Big server vendors losing market share to smaller, ‘white box’ suppliers

white box servers

Hewlett-Packard Enterprise is generally acknowledged to be the world’s largest server manufacturer, supplying more servers to more data centres and other customers than any other company. 

In second place is said to be Dell, then after that, companies such as Lenovo, IBM and Cisco.

All these names are well known and their equipment has formed the bulk of the infrastructure in almost every data centre for years and years.

But the price of these companies’ equipment is said to be higher than that of smaller companies you may never have heard of.

Companies like SuperMicro, Quanta, Wistron, and Inventec.

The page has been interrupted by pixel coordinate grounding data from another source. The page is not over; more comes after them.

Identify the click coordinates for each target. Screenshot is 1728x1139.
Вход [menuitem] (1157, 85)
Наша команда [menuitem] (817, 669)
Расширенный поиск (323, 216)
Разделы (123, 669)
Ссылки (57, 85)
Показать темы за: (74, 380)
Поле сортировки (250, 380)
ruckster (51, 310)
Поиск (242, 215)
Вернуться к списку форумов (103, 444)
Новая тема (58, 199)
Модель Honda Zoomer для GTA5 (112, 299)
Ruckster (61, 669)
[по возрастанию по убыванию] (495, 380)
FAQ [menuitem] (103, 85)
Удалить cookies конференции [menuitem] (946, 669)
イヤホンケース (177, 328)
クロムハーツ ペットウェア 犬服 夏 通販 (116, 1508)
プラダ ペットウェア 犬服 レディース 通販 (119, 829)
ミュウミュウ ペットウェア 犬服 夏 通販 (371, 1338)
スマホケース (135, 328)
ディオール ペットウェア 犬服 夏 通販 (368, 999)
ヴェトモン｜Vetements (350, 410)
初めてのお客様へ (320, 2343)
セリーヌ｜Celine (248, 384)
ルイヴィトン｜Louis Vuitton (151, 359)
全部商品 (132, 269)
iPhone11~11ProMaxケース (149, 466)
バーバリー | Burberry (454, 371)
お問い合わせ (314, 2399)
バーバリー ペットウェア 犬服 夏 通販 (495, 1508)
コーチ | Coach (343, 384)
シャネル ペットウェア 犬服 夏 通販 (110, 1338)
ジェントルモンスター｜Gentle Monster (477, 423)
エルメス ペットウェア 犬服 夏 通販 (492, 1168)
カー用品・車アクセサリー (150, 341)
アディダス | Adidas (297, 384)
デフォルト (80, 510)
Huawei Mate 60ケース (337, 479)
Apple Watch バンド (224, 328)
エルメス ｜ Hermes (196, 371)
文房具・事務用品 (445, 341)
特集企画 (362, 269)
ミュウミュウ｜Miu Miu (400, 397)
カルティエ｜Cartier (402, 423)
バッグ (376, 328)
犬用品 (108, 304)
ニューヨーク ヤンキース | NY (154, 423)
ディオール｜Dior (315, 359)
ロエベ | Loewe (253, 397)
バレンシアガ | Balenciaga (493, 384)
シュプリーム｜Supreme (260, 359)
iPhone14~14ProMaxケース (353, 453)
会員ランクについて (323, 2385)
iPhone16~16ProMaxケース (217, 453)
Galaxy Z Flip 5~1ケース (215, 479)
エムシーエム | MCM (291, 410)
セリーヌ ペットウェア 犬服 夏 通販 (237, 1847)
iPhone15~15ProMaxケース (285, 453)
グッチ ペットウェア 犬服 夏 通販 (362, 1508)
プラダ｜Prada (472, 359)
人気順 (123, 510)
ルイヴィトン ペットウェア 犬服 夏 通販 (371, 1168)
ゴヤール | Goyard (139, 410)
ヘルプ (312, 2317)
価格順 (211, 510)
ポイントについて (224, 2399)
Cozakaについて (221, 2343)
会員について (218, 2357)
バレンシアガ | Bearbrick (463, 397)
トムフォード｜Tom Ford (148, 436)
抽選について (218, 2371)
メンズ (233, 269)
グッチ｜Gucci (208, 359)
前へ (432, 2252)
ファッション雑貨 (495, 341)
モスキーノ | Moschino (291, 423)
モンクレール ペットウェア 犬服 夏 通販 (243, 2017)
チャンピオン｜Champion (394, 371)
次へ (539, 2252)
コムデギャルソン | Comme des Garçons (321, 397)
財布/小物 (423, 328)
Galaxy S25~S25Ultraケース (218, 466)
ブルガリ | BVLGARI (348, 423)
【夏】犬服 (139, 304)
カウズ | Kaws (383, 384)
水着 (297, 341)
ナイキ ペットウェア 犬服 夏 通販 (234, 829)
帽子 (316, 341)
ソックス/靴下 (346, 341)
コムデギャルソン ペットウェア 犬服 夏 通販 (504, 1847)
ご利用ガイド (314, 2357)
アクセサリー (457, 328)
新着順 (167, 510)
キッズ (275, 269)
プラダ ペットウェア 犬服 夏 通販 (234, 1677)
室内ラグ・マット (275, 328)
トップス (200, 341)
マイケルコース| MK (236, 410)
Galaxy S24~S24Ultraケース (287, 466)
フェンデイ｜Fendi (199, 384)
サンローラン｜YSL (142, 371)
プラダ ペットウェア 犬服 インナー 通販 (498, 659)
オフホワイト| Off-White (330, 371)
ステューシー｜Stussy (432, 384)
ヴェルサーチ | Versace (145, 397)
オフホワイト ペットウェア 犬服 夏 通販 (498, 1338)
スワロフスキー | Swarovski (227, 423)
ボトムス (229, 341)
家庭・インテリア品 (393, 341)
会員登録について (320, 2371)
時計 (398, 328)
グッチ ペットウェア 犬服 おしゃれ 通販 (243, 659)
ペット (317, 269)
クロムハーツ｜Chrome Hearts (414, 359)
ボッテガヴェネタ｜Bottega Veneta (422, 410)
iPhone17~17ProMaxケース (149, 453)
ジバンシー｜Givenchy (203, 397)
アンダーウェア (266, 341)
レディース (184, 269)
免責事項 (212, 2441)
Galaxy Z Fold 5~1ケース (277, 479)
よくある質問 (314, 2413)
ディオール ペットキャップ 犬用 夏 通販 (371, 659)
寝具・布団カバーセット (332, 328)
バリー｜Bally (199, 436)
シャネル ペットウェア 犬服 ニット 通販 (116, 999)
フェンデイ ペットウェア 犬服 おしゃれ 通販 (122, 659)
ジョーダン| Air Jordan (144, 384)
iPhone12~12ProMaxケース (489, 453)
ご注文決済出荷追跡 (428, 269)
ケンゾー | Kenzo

In fact, according to Market Research Explore, these are the leading companies in this market, probably in particular order:

  • Quanta
  • Wistron
  • Inventec
  • Hon Hai
  • MiTAC
  • Celestica
  • Super Micro Computer
  • Compal Electronics
  • Pegatron
  • ZT Systems

These vendors are said to be able to supply servers at a lower price, and some of that is said to be because their brand names don’t have the prestige of an HPE or IBM.

Some people refer to these smaller suppliers as “white box” companies, or “commodity” equipment suppliers.

And there is an increasing number of them, newly empowered by the gradual move towards software-defined data centres and networks which rely more on open-source standards and less on specific, proprietary hardware-based systems.

Moreover, initiative such as the Open Compute Project, established by Facebook, which demonstrated an open-source data centre switch last year, also give such vendors more opportunities for gaining market share.

It wouldn’t be entirely accurate to say that these companies are not well known, since among them are names such as Foxconn, the Apple device manufacturer.

And in their own respective markets, of course, they would be familiar names.

Furthermore, collectively, these companies are now overtaking the big names, according to research company IDC.

Collectively, these smaller companies are called “original design manufacturers”, or ODMs, to differentiate them from the “brand names”, such as IBM, HPE and the other market leaders.

Another category name IDC uses is “others”, to denote less well known and smaller companies in the market.

And the table IDC has produced, showing worldwide server vendor revenues, it seems that ODMs now sell more than HPE, with others also selling approximately the same, as shown below.

Worldwide Server Vendor Revenue, Second Quarter of 2017

  1. HPE / New H3C Group – $3.3 billion
  2. Dell – $2.7 billion
  3. IBM – $1 billion
  4. Cisco – $875 million
  5. Lenovo – $834 million
  6. ODM – $3.5 billion
  7. Others – $3.2 billion

Also, the ODMs and others seem to be taking market share mainly from HPE, IBM and Lenovo.

Compared to the same quarter in 2016, HPE’s revenue was down more than 8 per cent, IBM’s was down 21 per cent, and Lenovo’s was down 14 per cent, according to IDC.

ODMs and other, meanwhile, saw revenues increase by almost 60 per cent across their two categories.

Total server shipments were valued at almost $16 billion in the second quarter of 2017, which is an increase of more than 6 per cent year on year.

This is probably seen as strong growth overall and IDC says it’s because of the new Intel Skylake processors.

Data centres – particularly hyperscale data centres – and cloud service providers were big buyers of the servers, while “many other areas of the server market are still stagnant”, says IDC.

Kuba Stolarski, research director, Computing Platforms at IDC, says: “Hyperscalers as a group made a large deployment push in the second quarter led by Amazon, which alone accounted for more than 10 per cent of server units shipped in the quarter.

“As hyperscalers tend to lead the market on most architectural updates, we expect the rest of the market to catch up over the next several quarters.

“As the market cycles through this refresh, we are seeing changes in vendor portfolios with new modular system designs and a greater focus on accelerator technologies, as well as the continued evolution of the role of cloud services in corporate IT.”